Who gets stuck? NOT the members of The Board is a hint. Now comes the UAW saying (once again) THEY are prepared to "make concessions". Again. How many times do the Union Workers have to take it up the a$$? When I was in the CWA the union made "concessions" EVERY TIME, with the threat of "we'll just have to begin layoffs" over their head from "management".
The sad part is that The Dems don't even TRY to help these companies, if anything, to keep their once-core constituency of Union Workers in good-paying benefit-added jobs.

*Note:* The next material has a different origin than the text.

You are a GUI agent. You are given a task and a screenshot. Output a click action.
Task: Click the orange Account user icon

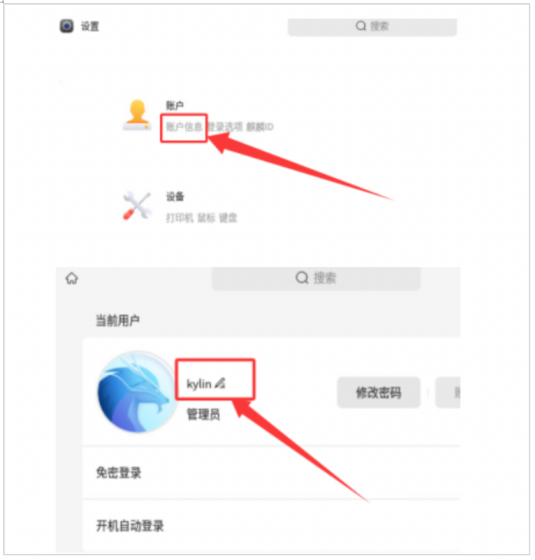pos(138,115)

SOME MAY SAY "Why not let the workers become owners? Let the Big Three declare Bankruptcy and emerge stronger?" Well, they tried that at United Airlines, remember? I'll let that Proud Lefty BEN STEIN explain:
at NYT When You Fly in First Class, It's Easy to Forget the DotsHere comes the good part: management has asked the bankruptcy court to let it have — free — roughly 15 percent of the stock in the new company, or about $900 million. Mr. Tilton, the chief executive, who plays the Orson Welles character in this drama, would get about $90 million personally for his hard work shepherding UAL through bankruptcy (for which he was already paid multiple millions of dollars).

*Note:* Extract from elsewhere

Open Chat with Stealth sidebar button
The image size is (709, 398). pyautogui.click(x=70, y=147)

The bankruptcy court, instead of ordering Mr. Tilton's arrest, instead cut the management share to about 8 percent, so he will get more than $40 million, more or less. That is more than Lee R. Raymond, the chief executive of Exxon Mobil, one of the most successful companies of all time, was paid in 2004 (not counting Mr. Raymond's 28 million shares of restricted stock).
So here it is in a nutshell: employees are goaded into investing a big chunk of their wages and benefits in UAL stock. They lose that. Then they lose big parts of their pay and pensions. They become peons of UAL. Management gets $480 million, more or less. "Creative destruction?" Or looting?
Wait, Mr. Tilton and Mr. Bankruptcy Judge. The employees were the owners of UAL. They were the trustors, and Mr. Tilton and his pals were trustees for them. How were the trustors wiped out while the trustees, the fiduciaries, became fantastically rich? Is this the way capitalism is supposed to work? Trustors save up, and their agents just take their savings away from them?
If the company is worth so much that management has hundreds of millions coming to them, shouldn't the employee-owners get a taste? Does capitalism mean anything if the owners of the capital can be wiped out while their agents grow wealthy? Is this a way to encourage savings and the ownership society? Or is this a matter of to him who hath shall be given?
Yeah, Ben, good questions.
And THE BEST the Vichy Dems can offer is "I don't think we have the votes".